● EXERCISE
Copy the material word for word, starting at its first line and ending with the line that contains "center [352, 174].".

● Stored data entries
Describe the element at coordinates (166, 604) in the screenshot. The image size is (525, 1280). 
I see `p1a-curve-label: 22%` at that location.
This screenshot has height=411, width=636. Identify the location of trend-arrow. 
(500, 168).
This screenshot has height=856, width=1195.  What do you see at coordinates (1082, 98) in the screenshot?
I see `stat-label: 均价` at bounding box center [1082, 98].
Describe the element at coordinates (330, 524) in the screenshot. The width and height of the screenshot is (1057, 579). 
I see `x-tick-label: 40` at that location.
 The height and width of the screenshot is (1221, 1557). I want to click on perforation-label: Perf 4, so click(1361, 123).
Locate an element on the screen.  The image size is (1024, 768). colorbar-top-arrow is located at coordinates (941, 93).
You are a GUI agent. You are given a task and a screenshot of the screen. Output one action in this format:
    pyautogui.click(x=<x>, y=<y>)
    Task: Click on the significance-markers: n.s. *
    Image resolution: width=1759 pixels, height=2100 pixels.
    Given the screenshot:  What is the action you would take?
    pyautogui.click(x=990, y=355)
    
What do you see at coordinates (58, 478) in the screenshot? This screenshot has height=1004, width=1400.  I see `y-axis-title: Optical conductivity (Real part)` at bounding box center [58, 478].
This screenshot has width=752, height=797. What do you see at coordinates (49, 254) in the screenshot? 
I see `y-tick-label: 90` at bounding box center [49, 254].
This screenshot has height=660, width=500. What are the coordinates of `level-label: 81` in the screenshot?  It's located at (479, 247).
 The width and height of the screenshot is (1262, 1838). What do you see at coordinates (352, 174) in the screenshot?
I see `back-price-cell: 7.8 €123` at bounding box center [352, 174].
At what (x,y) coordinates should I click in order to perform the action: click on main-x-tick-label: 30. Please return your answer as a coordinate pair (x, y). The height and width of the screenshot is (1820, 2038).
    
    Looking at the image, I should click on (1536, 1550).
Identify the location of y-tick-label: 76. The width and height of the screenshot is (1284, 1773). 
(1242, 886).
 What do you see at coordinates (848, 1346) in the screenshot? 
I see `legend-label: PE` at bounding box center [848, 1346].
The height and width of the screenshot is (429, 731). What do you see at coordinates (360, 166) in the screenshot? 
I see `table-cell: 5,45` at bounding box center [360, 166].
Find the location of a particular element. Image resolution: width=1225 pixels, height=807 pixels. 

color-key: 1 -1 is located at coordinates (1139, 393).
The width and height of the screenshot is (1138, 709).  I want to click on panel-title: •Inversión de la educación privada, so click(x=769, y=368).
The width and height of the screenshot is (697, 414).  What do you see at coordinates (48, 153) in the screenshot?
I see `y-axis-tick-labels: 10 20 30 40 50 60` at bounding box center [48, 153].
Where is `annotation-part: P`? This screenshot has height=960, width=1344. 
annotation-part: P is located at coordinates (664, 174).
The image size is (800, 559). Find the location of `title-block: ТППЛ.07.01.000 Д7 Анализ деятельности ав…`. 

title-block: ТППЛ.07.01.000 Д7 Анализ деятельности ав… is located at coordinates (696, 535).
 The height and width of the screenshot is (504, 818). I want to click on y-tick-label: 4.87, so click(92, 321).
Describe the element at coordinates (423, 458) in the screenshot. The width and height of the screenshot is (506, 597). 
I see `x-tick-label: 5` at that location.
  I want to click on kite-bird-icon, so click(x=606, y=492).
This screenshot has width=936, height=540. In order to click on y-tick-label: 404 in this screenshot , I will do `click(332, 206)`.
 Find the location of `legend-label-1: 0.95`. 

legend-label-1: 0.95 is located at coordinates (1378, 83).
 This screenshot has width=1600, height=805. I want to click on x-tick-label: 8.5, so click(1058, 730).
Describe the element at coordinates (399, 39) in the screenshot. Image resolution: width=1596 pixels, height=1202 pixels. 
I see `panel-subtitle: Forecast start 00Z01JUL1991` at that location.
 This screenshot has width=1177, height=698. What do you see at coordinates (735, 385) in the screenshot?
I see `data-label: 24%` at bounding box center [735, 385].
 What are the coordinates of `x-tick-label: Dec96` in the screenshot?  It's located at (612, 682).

● FINISHED EXERCISE
Describe the element at coordinates (166, 604) in the screenshot. The image size is (525, 1280). 
I see `p1a-curve-label: 22%` at that location.
This screenshot has height=411, width=636. Identify the location of trend-arrow. 
(500, 168).
This screenshot has height=856, width=1195.  What do you see at coordinates (1082, 98) in the screenshot?
I see `stat-label: 均价` at bounding box center [1082, 98].
Describe the element at coordinates (330, 524) in the screenshot. The width and height of the screenshot is (1057, 579). 
I see `x-tick-label: 40` at that location.
 The height and width of the screenshot is (1221, 1557). I want to click on perforation-label: Perf 4, so click(1361, 123).
Locate an element on the screen.  The image size is (1024, 768). colorbar-top-arrow is located at coordinates (941, 93).
You are a GUI agent. You are given a task and a screenshot of the screen. Output one action in this format:
    pyautogui.click(x=<x>, y=<y>)
    Task: Click on the significance-markers: n.s. *
    Image resolution: width=1759 pixels, height=2100 pixels.
    Given the screenshot:  What is the action you would take?
    pyautogui.click(x=990, y=355)
    
What do you see at coordinates (58, 478) in the screenshot? This screenshot has height=1004, width=1400.  I see `y-axis-title: Optical conductivity (Real part)` at bounding box center [58, 478].
This screenshot has width=752, height=797. What do you see at coordinates (49, 254) in the screenshot? 
I see `y-tick-label: 90` at bounding box center [49, 254].
This screenshot has height=660, width=500. What are the coordinates of `level-label: 81` in the screenshot?  It's located at (479, 247).
 The width and height of the screenshot is (1262, 1838). What do you see at coordinates (352, 174) in the screenshot?
I see `back-price-cell: 7.8 €123` at bounding box center [352, 174].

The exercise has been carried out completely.